- Outfielder
- Born: June 27, 1931 Fredericktown, Pennsylvania, U.S.
- Died: January 25, 1996 (aged 64) Myrtle Beach, South Carolina, U.S.
- Batted: LeftThrew: Left

MLB debut
- September 19, 1958, for the Cincinnati Redlegs

Last MLB appearance
- September 28, 1958, for the Cincinnati Redlegs

MLB statistics
- Games played: 5
- At bats: 11
- Hits: 2
- Stats at Baseball Reference

Teams
- Cincinnati Redlegs (1958);

= Chuck Coles (baseball) =

American baseball player (1931–1996)

Charles Edward Coles (June 27, 1931 – January 25, 1996) was an American professional baseball player whose career extended from 1950 through 1963. He had a five-game trial in Major League Baseball as an outfielder and pinch hitter for the Cincinnati Redlegs.

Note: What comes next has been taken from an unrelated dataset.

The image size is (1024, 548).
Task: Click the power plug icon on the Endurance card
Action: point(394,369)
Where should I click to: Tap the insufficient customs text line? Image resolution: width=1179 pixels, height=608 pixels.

Coles was born in Fredericktown, Pennsylvania, and attended Waynesburg College. He threw and batted left-handed, stood 5 ft 9 in tall and weighed 180 lb.

His career began in the Brooklyn Dodgers' organization and was interrupted by military service in 1953–1954. Coles reached double figures in home runs in nine different minor-league seasons, exceeding 24 homers for three straight years (1956–1958). At the tail end of the last of those seasons, Coles was called up by the Redlegs from the Double-A Nashville Vols after he had smashed 29 homers, scored 117 runs, driven in 107, and batted .307 playing in offense-friendly Sulphur Dell. He led the Southern Association in runs batted in and was selected the circuit's All-Star first baseman.

In his five September 1958 appearances, Coles started four contests: three as left fielder and one as center fielder; he pinch hit in a fifth. He collected two hits, including a double, in 11 at bats (.182) and two runs batted in.

Coles died in Myrtle Beach, South Carolina, at 64 on January 25, 1996.